** TEXT BLOCK **
________________

Why I Became A CFR – Rob Nichols
Rob Nichols from Evesham recently reached a milestone. After five years as a Community First Responder, he had attended his one thousandth incident.
“I keep a log of my calls. I didn’t know I had reached a thousand until I looked at that. It was a bit of a shock and feels a bit funny. That’s one milestone out of the way, I’m not sure what the next milestone will be.”
To become a Community First Responder, Rob was trained by the ambulance service. Following his qualification as a CFR, Rob (a member of Vale of Evesham Community First Responders) can be called by the ambulance service’s control room to a medical emergency near him while an emergency ambulance service vehicle is en-route. He puts himself ‘on call’ for the service for approx. 20 hours a week around his full-time work as a web developer and other volunteering work at British Red Cross and St. Richard’s Hospice.

________________

** DATA EXTRACTS **
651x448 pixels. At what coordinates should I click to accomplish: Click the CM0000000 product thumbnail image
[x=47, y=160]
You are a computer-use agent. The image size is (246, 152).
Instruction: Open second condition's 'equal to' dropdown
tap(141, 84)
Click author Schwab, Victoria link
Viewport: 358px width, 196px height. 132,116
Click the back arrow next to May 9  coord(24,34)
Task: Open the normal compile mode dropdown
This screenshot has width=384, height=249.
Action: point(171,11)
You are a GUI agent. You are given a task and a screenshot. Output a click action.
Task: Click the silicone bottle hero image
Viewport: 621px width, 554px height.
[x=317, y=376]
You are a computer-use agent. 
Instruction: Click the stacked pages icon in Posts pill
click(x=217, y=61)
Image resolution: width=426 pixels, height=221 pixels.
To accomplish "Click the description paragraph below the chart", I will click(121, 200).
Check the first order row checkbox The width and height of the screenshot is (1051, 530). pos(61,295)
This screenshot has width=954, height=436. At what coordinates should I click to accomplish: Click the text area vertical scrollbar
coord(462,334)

________________

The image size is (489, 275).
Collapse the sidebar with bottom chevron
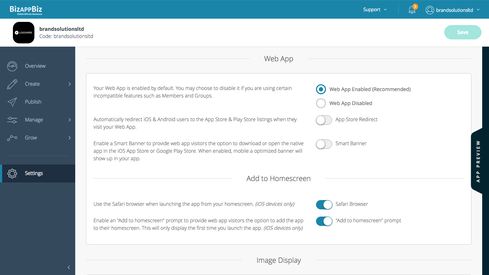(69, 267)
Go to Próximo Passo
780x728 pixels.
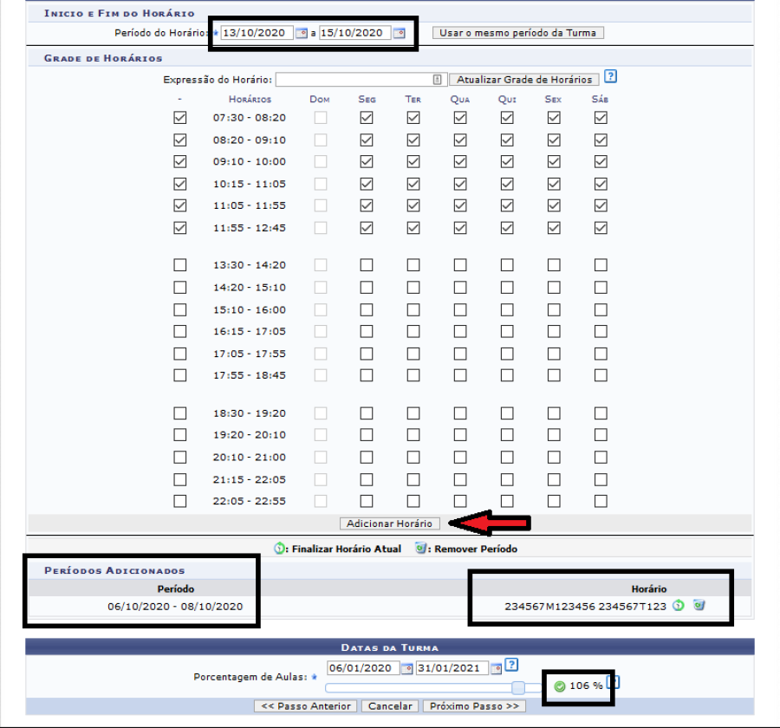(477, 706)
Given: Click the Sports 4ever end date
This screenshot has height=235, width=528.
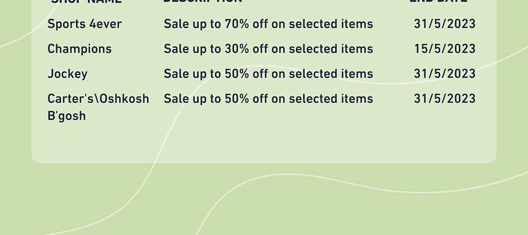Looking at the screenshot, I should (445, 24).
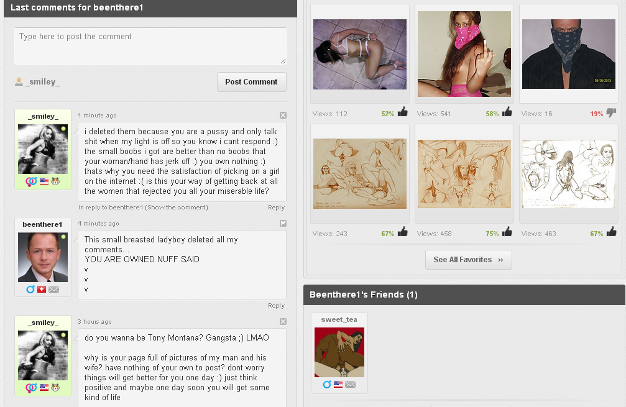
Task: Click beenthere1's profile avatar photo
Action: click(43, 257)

________________

** TASKS TO PERFORM **
A. Copy a passage from the Rob Nichols article word for word. Begin at the words "Why I Became" and stop after "one thousandth incident.".
B. Pick up the Rob Nichols article after its last sentence and keep writing it.
The records come from a different source than the Rob Nichols article.

** RESPONSES PER TASK **
A.
Why I Became A CFR – Rob Nichols
Rob Nichols from Evesham recently reached a milestone. After five years as a Community First Responder, he had attended his one thousandth incident.

B.
Robs CFR’s career began five years ago. He explained:
“It was the floods of 2007. I had just finished my training, I hadn’t gone ‘live’ when the floods happened. At the time I was working in Bromyard but only got as far as the floods in Worcester. I went to Worcester ambulance station offering to help. Initially, I found myself filling sandbags in Pershore, then ferrying equipment back and forth. I met my CFR trainer who, at the end of that day, gave me a spare response kit and suggested ‘why not go on call?’
We went back to Evesham, went live and had our first call. I haven’t looked back since.”
Rob has dealt with a wide variety of cases including cardiac arrests (involving the delivery of CPR), strokes, and treating unwell children.
“CFRs are often the first members of the Ambulance Service to arrive on scene. We need to cope with being thrown into a situation and must be able to deal with it until the ambulance crew arrive. They then take over the treatment before passing the patient onto the hospital.
Often the technical part of the role can appear the most challenging, whereas often the most important thing we do is take the panic out of the situation. CFRs and the ambulance crews we work with, help people through some of the most traumatic experiences of their lives. We work as part of the team that achieves this day in and day out. We have good relationships with the ambulance crews, and I am grateful to them for making me feel welcome within the team.”
Rob has also had to deal with cases that are not just traumatic for the patient and their loved ones but for him too, including deaths:
“You are going to see some of the worst aspects, but it opens your eyes to things you may have avoided in the past – things you will have to deal with yourself at some point in your life.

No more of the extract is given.